The Carolina Shag: A Southern Staple

Designated as South Carolina’s official State Dance in 1984, the shag is a six-count step dance typically done with a partner to the tune of beach music. The term was coined by cities along the South Carolina shore in the 1940’s and its dance moves descended from a dance called “Little Apple” which originated in Columbia, South Carolina. Shag dancing is one of the most casual dances, one that you can swing to on the beach without spilling your drink. When dressing for the occasion, keep it casual and stick to flip flops, button downs, khaki’s and skirts.

Concierge tip: Want to put your shagging skills to the test? Beginning in April, Charleston County Park and Recreation Commission hosts “Shaggin’ on the Cooper” at the Mount Pleasant Pier every Friday evening (pictured above).

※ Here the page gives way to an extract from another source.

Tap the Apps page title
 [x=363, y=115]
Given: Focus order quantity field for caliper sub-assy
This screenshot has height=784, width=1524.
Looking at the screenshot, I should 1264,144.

The Charleston: A Piece of History

The Charleston, as presumed, coined its name right here in the Holy City. The fast-paced swing dance rose to fame after appearing in the Broadway musical “Runnin’ Wild” in 1923 and triumphed the Roaring Twenties, becoming one of the most popular dances at the time. The dance is accompanied by ragtime jazz music and is in quick four by four step counts with syncopated rhythms, incorporating quick feet movements and swaying arms. The Charleston can be done alone, with a partner or with a larger group, and the common attire is a suit for men and flapper-style dresses for women. Although the Charleston is not as common today, it remains a cultural trademark of the Jazz age in the Lowcountry and the flappers who so often danced the flamboyant movements to jazzy beats.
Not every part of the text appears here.